Directors’ fees increased $182,000 to $294,000 for the nine months ended July 31, 2021 as compared to $112,000 for the comparable period last year. This increase was primarily due to an additional $27,000 in directors’ fees for Arras directors and a $155,000 increase in stock-based compensation expenses as a result of stock options vesting in the nine months ended July 31, 2021 having a higher fair value than stock options vesting in the comparable period last year.

We recorded a $10,000 provision for uncollectible VAT for the nine months ended July 31, 2021 as compared to a $47,000 provision for uncollectible VAT in the comparable period last year. The allowance for uncollectible taxes was estimated by management based upon a number of factors, including the length of time the returns have been outstanding, responses received from tax authorities, general economic conditions in Mexico and estimated net recovery after commissions.

Other Income (Expenses)

We recorded other income of $17,000 for the nine months ended July 31, 2021 as compared to other expenses of $15,000 for the comparable period last year. The significant factors contributing to other income was a $17,000 foreign currency transaction gain compared to a $23,000 foreign currency transaction loss for the comparable period last year.

 

Material Changes in Financial Condition; Liquidity and Capital Resources

 

20202021 Silver Bull Private Placement

On June 28, 2021, we sold 500,000 shares of common stock for gross proceeds of $405,351 ($CDN 500,000) in the 2021 Silver Bull Private Placement. No placement agent or finder’s fees were paid in connection with the 2021 Silver Bull Private Placement. We incurred other offering costs associated with the 2021 Silver Bull Private Placement of $14,628.

Arras Private Placement

On April 1, 2021, Arras completed the Arras Private Placement for 5,035,000 common shares at a price of $CDN 0.50 per share for gross proceeds of $CDN 2,517,500. No placement agent or finder’s fees were paid in connection with the Arras Private Placement. We incurred other offering costs associated with the Arras Private Placement of $20,687.

2020 Silver Bull Private Placement

 

On October 27, 2020, in the initial tranche of the 2020 Silver Bull Private Placement, we sold 3,623,580 units (each, a “Unit”) at a purchase price of $0.47 per Unit for gross proceeds of $1,703,000. On November 9, 2020, in the second and final tranche of the 2020 Silver Bull Private Placement, we sold 319,000 Units at a purchase price of $0.47 per Unit for gross proceeds of $150,000. Each Unit consists of one share of our common stock and one-half of one transferable common stock purchase warrant (each whole warrant, a “Warrant”).
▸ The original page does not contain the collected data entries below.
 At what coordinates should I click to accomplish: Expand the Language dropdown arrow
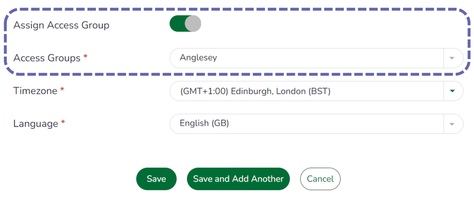452,124
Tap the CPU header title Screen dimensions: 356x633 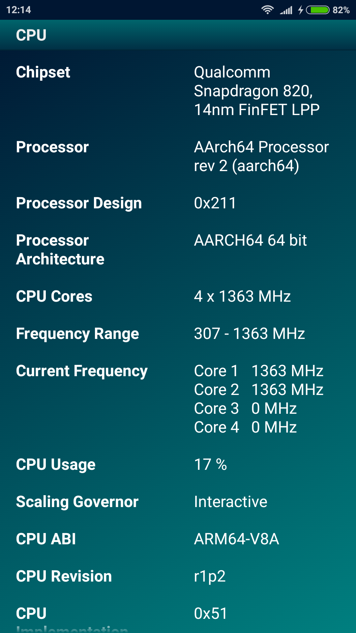click(x=31, y=35)
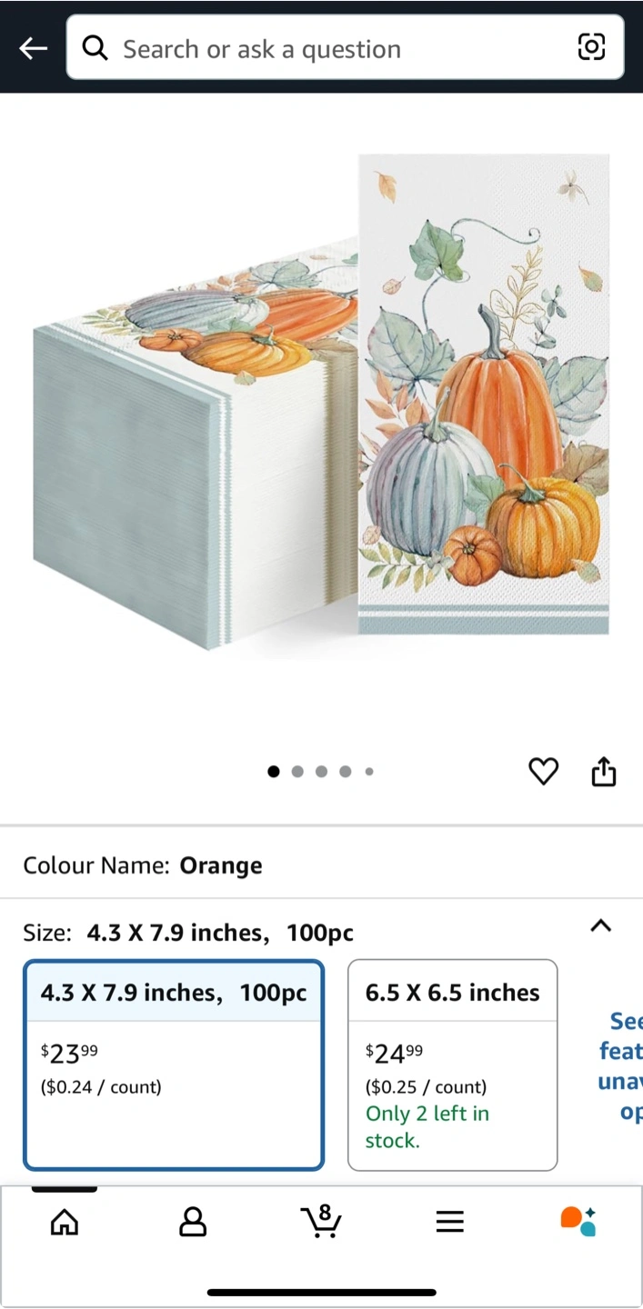Open the hamburger menu in bottom bar

pyautogui.click(x=450, y=1222)
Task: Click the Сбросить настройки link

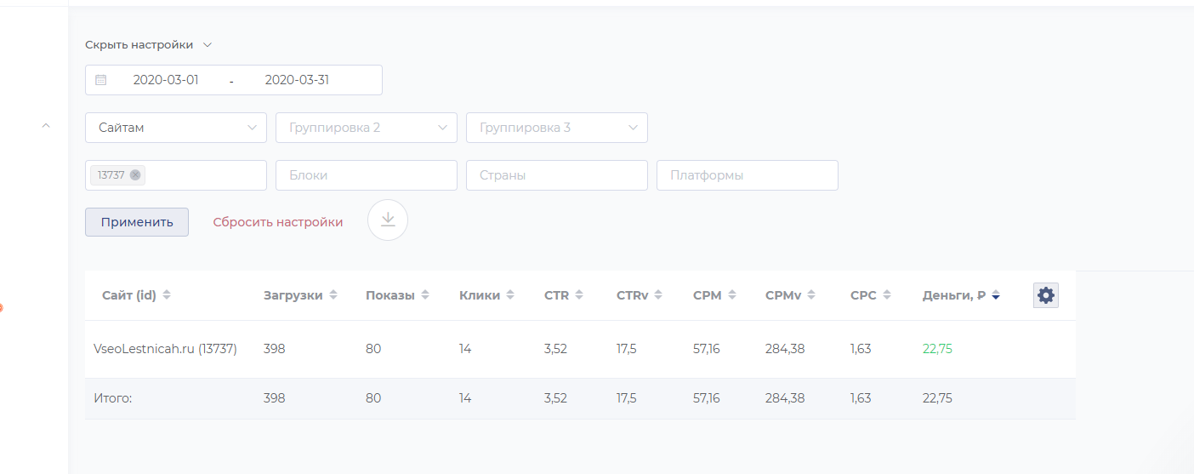Action: tap(278, 222)
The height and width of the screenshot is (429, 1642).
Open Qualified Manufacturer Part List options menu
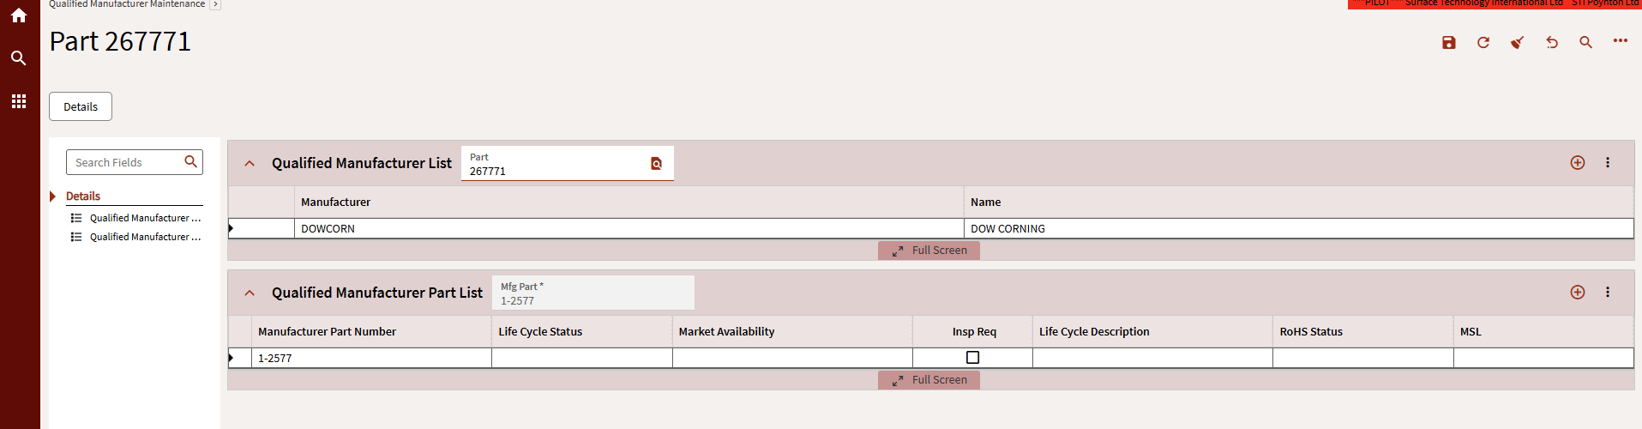[1608, 293]
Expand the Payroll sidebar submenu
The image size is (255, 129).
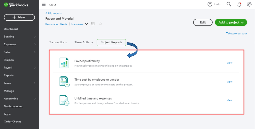[x=35, y=68]
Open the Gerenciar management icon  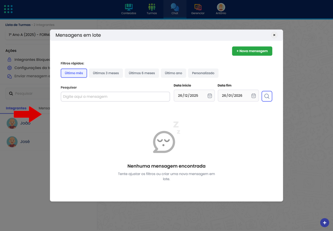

Each Warrant entitles the holder thereof to acquire one share of our common stock at a price of $0.59 until the fifth annual anniversary of the closing of the respective tranche of the 2020 Silver Bull Private Placement.

We paid a finder’s fee totaling $26,000 to an agent with respect to certain purchasers who were introduced to us by the agent. We incurred other offering costs associated with the 2020 Silver Bull Private Placement of $105,236.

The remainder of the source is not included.